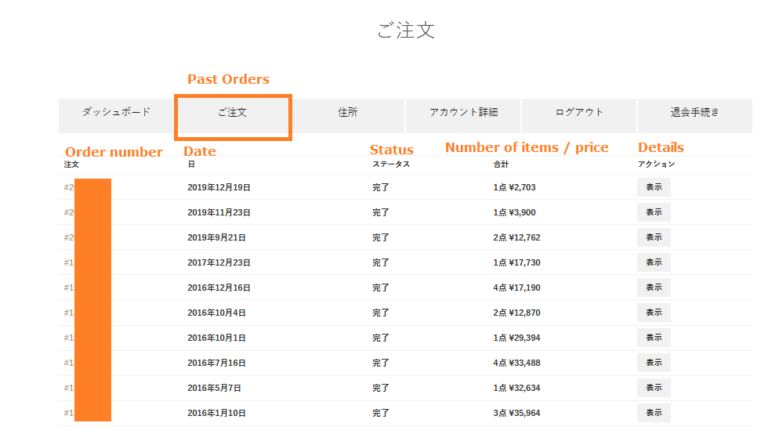Open order number link dated 2019年12月19日
The height and width of the screenshot is (434, 768).
(69, 187)
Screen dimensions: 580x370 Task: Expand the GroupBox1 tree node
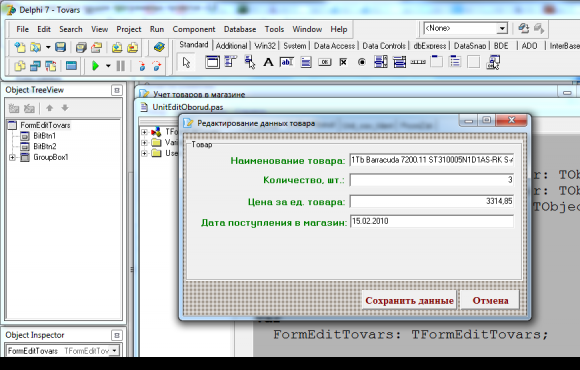click(12, 157)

→ ACTIVITY: Find the line that contains "Screen dimensions: 580x370". Copy it and every line after it through the end of the listing exactly, but not the pictures.

→ REPLY TO THE EXERCISE:
Screen dimensions: 580x370 Task: Expand the GroupBox1 tree node
click(12, 157)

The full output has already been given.